5–6. In particular, this property was equipped with the specialty equipment required for “cannabis cultivation, manufacturing, distribution, and non-storefront retail,” all of which is legal at the state level in California. Id. Prior to entering into the sale agreement with TCP 1222, Plaintiffs had used the Oakland property for cannabis cultivation. See id. at 8 (noting that cultivation activities had to be stopped before closing on the agreement, suggesting that cultivation activities were ongoing beforehand). On February 4, 2019, Plaintiffs notified TCP 1222, as well as Defendant and his associates, that all of Plaintiffs’ pre-sale duties under the Original Purchase Agreement had been completed and Plaintiffs requested that closing occur within five days. ECF 1, at 8. Nearly five days later, on February 8, 2019, TCP 1222’s attorney replied that TCP 1222 was “working through some

‘administrative issues’ and asked to delay the closing.” Id.
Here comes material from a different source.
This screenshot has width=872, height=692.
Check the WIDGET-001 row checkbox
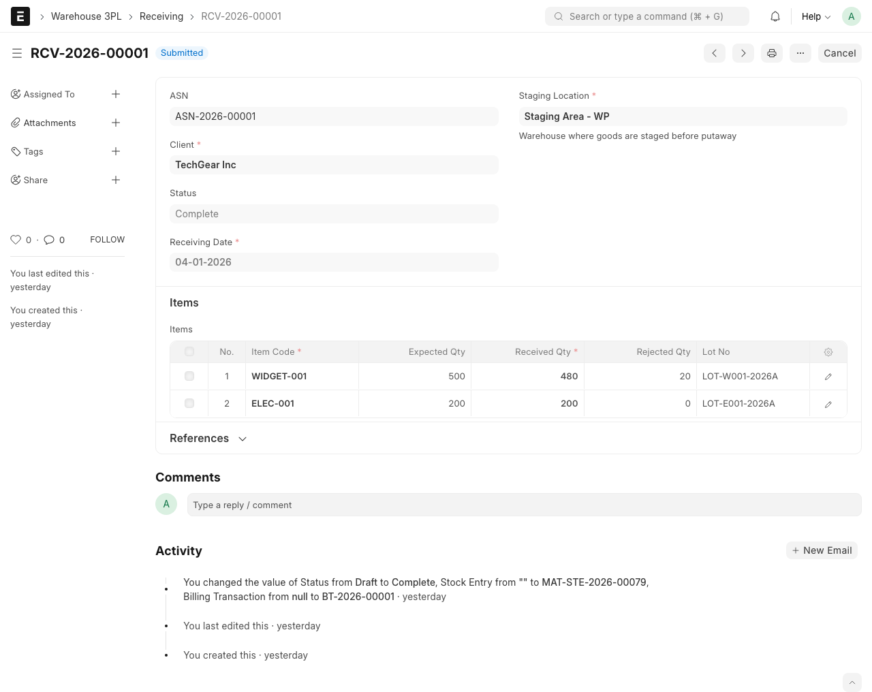189,376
Defendant informed Plaintiffs that those issues related to retrieving money from a retirement account, and Defendant “led Plaintiffs to believe” that the retirement account belonged either to Defendant or one of his associates personally. Id. TCP 1222’s “administrative issues” continued for some time, and TCP 1222 and Plaintiffs amended the Original Purchase Agreement twice, each time increasing the purchase price and extending the deadline for closing. ECF 1, at 9–10. The twice-amended Original Purchase Agreement (“the Purchase Agreement”) increased the total price of the purchase to $2,550,000 and extended the closing date to March 20, 2019. Id. at 10. Pursuant to the Purchase Agreement, TCP 1222 “took possession” of the Oakland property and 80% of Plaintiffs’ Portland shares on March 20, 2019. ECF 1, at 10. TCP 1222 simultaneously provided Plaintiffs with a promissory note, as dictated by the Purchase Agreement, for $1,500,000 to be paid by TCP 1222 to Plaintiffs. Id. TCP 1222 and Plaintiffs also entered into a Security

Agreement pursuant to the Purchase Agreement which granted Plaintiffs a security interest in “all of the interests and assets created by or transferred by means of the Purchase Agreement . . . to secure [TCP 1222’s] obligations to Plaintiffs under the Purchase Agreement and Promissory Note.” Id. On April 15, 2019, things came to a head when TCP 1222 “notified Plaintiffs that they did not have sufficient funds for Closing as they were still waiting” on the retirement funds. ECF 1, at 11. “Later that day, [TCP 1222] came clean and disclosed that they had been relying on investor funds all along and that their investors had backed out.” Id. Plaintiffs had not previously been aware that the purchase was investor funded. Id. After receiving this news, Plaintiffs were confronted with additional problems at the

Oakland property. According to Plaintiffs, TCP 1222 had failed to make timely payments to the landlord, had failed to make utility payments, and had failed to maintain or secure the property, resulting in theft and property destruction. ECF 1, at 12. Plaintiffs “facilitated the repair and replacement of doors” on the property on June 11, 2019, in order to protect the collateral stored there. Id. On June 12, 2019, TCP 1222 surrendered the property to the landlord for failure to make rental payments. Id. On June 18, 2019, Plaintiffs entered into an agreement with the landlord of the property to reobtain possession of the site in an attempt to mitigate damages. Id. Plaintiffs swiftly filed an action in the Alameda County Superior Court in California against TCP 1222, Defendant, and all of Defendant’s associates and other affiliated entities involved in the failed sale. ECF 1, at 12–13.